◆ CONSIGNE:
Recopiez à l'identique le passage qui va de la ligne contenant « 500x395 pixels. Task: Click » jusqu'à la fin des lignes, ces deux bornes comprises. Laissez les images de côté dans votre réponse.

◆ DONNÉES À TRAITER:
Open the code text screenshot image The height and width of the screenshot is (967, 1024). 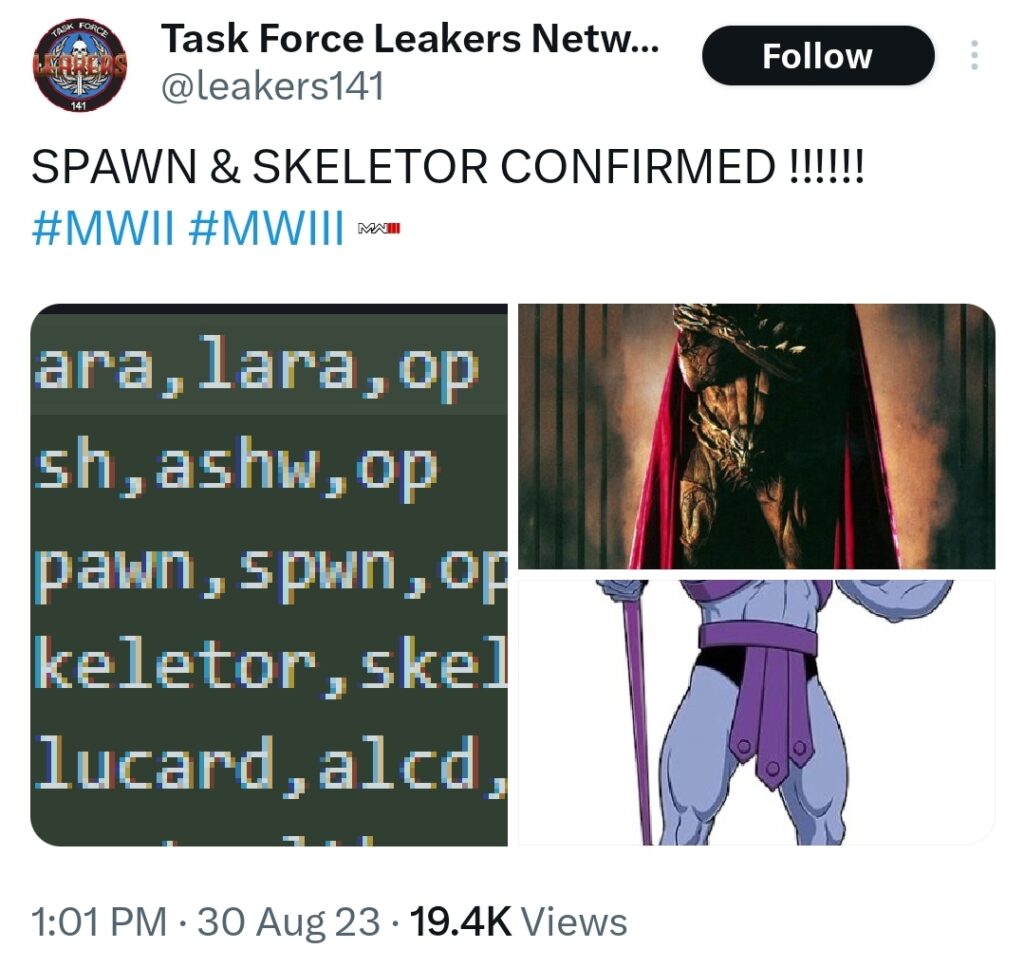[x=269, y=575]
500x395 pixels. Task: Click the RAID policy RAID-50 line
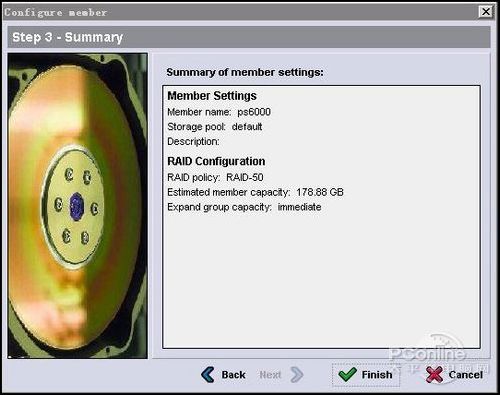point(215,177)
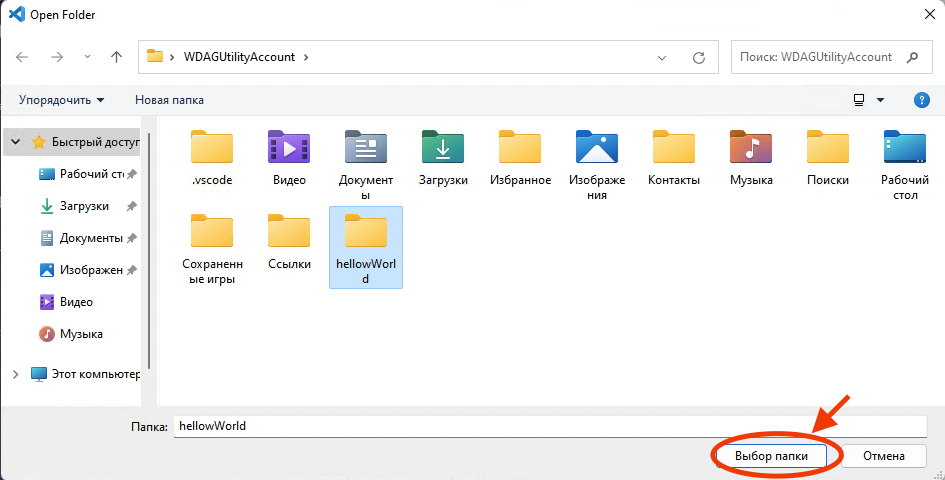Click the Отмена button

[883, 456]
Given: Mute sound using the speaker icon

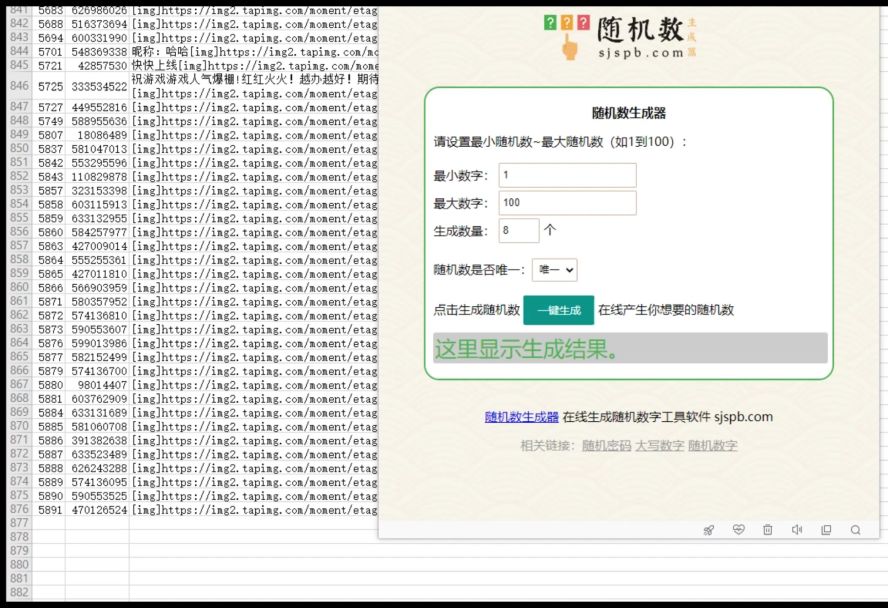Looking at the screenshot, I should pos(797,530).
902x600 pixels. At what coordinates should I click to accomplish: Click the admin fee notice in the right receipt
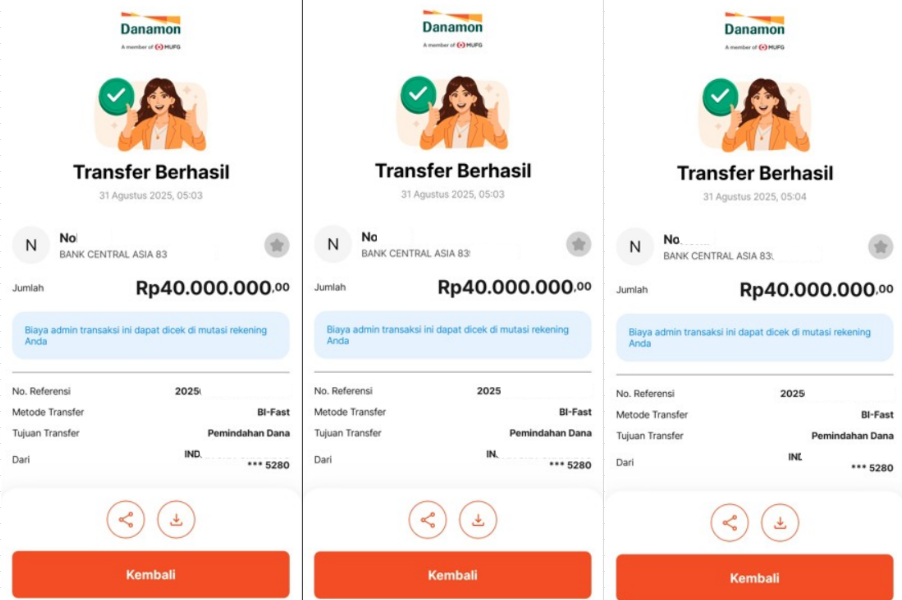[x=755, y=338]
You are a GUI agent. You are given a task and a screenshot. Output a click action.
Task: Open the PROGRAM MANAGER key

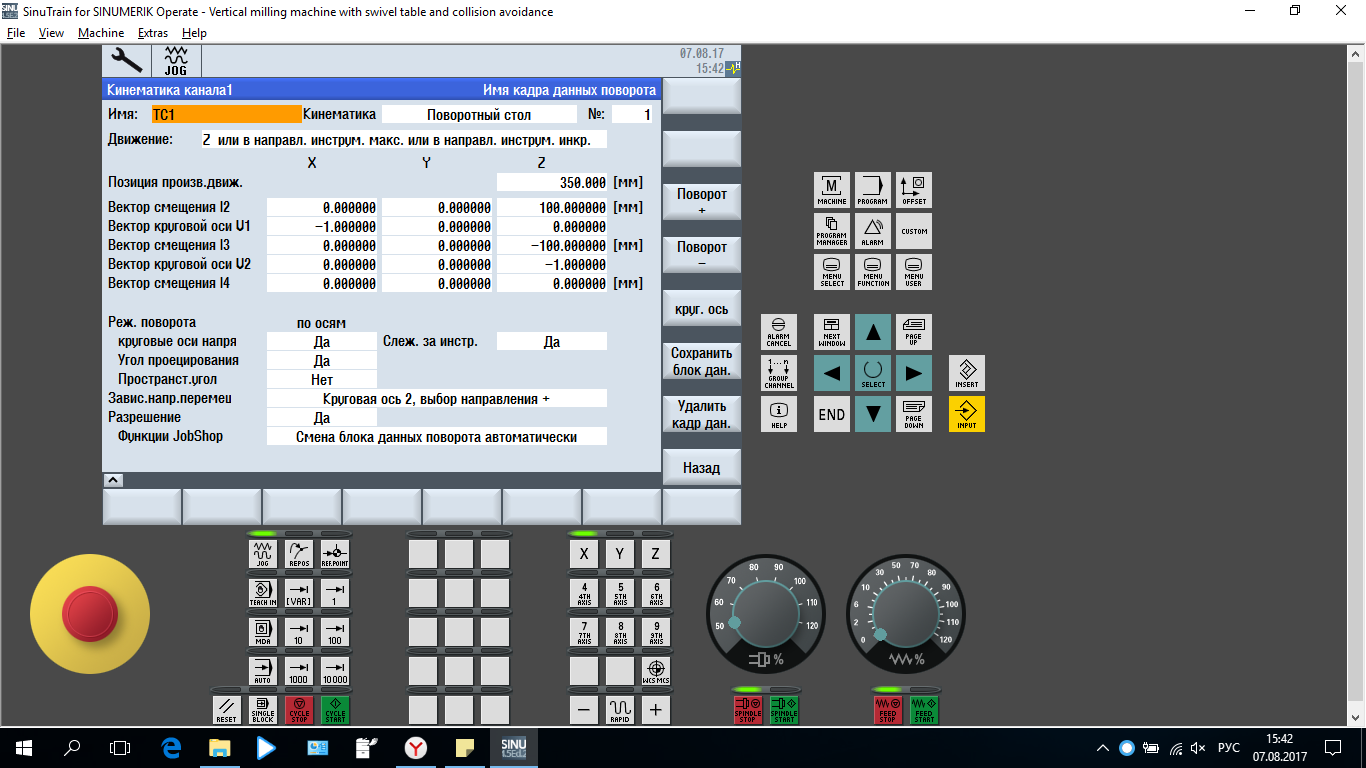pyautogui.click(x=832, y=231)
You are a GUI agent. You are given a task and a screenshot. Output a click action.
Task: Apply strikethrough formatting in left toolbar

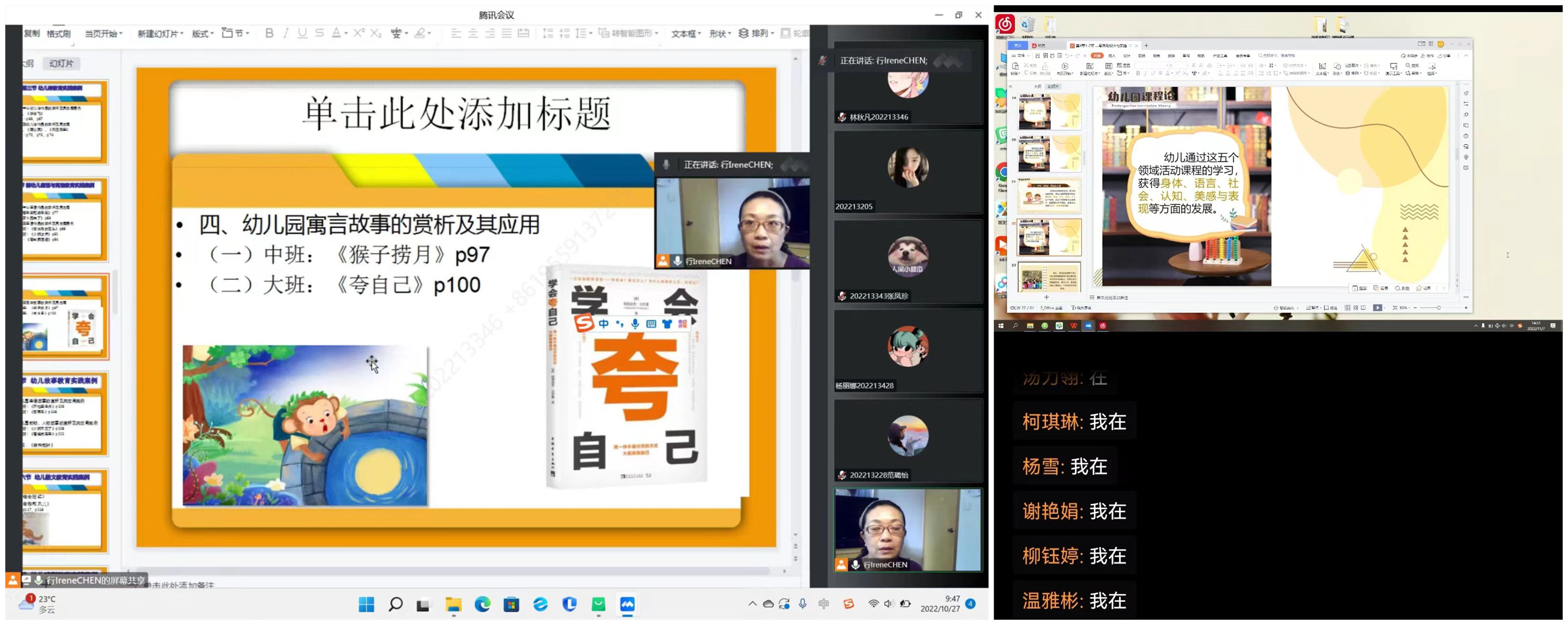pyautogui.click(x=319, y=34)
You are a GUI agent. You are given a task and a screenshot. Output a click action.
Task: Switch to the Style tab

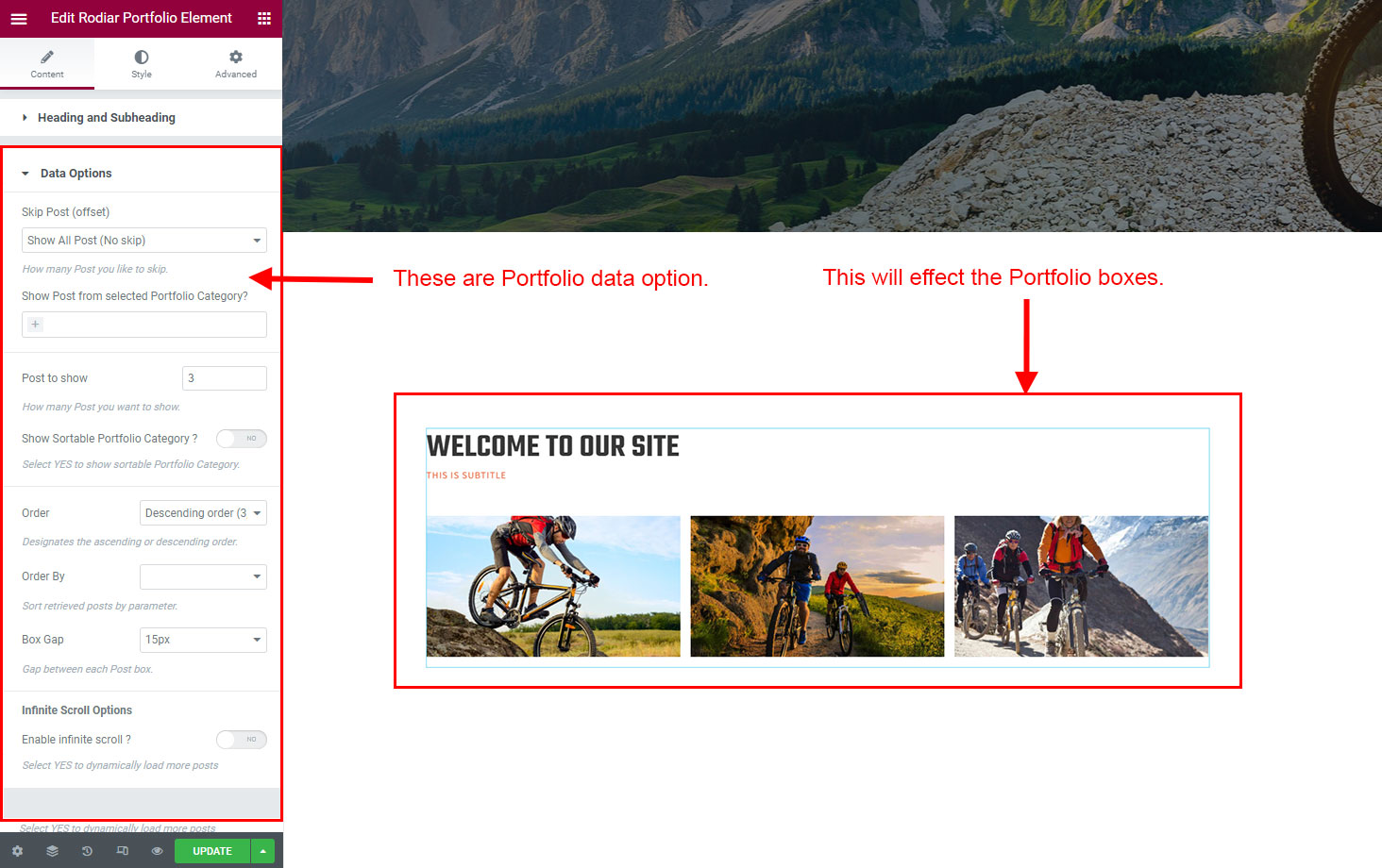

◆ VOTRE RÉPONSE:
500x395 pixels. Task: Click the RAID policy RAID-50 line
point(215,177)
Click the Отмена button

[883, 456]
Given: Mute sound using the speaker icon

Looking at the screenshot, I should pos(797,530).
902x600 pixels. At what coordinates should I click to accomplish: Click the admin fee notice in the right receipt
[x=755, y=338]
You are a GUI agent. You are given a task and a screenshot. Output a click action.
Task: Open the PROGRAM MANAGER key

pyautogui.click(x=832, y=231)
You are a GUI agent. You are given a task and a screenshot. Output a click action.
Task: Apply strikethrough formatting in left toolbar

pyautogui.click(x=319, y=34)
You are a GUI agent. You are given a task and a screenshot. Output a click action.
Task: Switch to the Style tab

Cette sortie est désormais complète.